Exercise objective: Reproduce word for word the entries below from the line containing "Open the debug bug icon panel" through the line containing "pyautogui.click(x=412, y=169)", including both of those lines.

Records supplied:
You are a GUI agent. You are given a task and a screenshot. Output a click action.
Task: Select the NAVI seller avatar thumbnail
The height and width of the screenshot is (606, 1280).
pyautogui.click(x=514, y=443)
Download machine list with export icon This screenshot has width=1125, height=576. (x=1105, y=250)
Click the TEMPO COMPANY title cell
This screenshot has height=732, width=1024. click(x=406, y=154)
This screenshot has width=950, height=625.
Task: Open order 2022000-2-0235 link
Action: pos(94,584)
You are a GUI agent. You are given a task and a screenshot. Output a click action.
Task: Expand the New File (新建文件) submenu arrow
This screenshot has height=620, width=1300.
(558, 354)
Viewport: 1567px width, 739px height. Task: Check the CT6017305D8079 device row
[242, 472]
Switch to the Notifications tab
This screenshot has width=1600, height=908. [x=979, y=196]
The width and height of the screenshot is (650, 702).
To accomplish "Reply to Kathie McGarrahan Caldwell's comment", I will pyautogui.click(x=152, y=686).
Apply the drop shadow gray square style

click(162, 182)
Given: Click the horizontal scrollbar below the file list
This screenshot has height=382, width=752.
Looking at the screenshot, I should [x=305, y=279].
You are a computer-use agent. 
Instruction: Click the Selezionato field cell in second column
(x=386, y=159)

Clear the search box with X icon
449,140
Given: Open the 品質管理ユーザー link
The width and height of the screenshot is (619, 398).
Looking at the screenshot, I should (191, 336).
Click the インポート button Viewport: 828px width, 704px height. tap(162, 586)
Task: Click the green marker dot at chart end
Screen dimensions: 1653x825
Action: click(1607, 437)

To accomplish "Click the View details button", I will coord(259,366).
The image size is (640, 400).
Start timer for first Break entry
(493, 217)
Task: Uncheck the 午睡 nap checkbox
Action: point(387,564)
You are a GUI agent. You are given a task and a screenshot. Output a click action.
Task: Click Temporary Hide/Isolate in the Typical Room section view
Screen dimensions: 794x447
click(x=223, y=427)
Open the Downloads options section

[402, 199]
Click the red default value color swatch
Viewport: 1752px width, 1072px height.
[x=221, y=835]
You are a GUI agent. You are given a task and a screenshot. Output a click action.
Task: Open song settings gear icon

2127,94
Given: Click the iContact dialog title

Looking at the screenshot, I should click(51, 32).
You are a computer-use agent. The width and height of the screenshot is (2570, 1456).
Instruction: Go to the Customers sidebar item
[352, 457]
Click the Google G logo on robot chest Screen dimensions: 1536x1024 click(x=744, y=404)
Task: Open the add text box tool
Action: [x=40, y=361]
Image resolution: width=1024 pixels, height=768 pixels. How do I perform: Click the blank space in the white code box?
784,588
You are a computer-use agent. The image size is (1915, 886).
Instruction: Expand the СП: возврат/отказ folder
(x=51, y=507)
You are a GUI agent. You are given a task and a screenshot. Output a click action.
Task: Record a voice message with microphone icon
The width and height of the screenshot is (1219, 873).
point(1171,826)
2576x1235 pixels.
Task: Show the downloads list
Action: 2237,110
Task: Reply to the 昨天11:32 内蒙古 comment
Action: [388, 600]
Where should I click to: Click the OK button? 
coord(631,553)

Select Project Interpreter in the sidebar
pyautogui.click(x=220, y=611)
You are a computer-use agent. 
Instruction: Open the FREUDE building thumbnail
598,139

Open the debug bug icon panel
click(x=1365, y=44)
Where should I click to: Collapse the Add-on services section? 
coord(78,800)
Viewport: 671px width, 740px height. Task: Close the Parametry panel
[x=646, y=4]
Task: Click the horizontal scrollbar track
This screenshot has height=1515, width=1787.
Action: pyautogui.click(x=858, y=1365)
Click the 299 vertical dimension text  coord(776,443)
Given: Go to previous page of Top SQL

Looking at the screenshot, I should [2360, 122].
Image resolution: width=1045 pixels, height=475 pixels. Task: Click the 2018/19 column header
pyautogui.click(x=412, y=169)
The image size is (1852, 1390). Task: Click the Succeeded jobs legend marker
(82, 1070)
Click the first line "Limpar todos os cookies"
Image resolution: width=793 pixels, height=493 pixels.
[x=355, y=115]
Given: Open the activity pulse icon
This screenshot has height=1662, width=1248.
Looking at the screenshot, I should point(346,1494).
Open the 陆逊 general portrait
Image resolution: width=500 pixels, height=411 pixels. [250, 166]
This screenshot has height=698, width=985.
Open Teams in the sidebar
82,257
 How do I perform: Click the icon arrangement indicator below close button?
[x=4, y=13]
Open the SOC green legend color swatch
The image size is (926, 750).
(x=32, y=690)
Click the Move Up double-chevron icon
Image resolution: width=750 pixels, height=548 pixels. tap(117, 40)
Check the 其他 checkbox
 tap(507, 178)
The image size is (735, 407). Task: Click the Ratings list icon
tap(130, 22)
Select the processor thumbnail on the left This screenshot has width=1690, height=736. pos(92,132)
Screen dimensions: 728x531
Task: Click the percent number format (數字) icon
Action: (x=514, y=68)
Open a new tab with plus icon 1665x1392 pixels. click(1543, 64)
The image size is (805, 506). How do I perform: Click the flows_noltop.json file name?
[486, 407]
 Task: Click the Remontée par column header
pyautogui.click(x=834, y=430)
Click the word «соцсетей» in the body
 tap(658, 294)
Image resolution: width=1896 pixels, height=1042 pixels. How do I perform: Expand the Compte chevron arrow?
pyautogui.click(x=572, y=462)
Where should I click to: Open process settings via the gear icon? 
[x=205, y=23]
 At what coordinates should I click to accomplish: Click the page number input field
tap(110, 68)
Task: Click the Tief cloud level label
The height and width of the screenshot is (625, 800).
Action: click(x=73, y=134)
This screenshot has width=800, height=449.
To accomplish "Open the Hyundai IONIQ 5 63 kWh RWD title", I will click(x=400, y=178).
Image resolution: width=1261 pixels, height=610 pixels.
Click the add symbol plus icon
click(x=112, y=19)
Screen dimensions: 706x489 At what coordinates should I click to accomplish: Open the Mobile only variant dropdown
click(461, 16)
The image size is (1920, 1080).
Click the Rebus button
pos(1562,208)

Answer to this task:
Open the debug bug icon panel
click(x=1365, y=44)
Where should I click to: Collapse the Add-on services section? 
coord(78,800)
Viewport: 671px width, 740px height. Task: Close the Parametry panel
[x=646, y=4]
Task: Click the horizontal scrollbar track
This screenshot has height=1515, width=1787.
Action: pyautogui.click(x=858, y=1365)
Click the 299 vertical dimension text  coord(776,443)
Given: Go to previous page of Top SQL

Looking at the screenshot, I should [2360, 122].
Image resolution: width=1045 pixels, height=475 pixels. Task: Click the 2018/19 column header
pyautogui.click(x=412, y=169)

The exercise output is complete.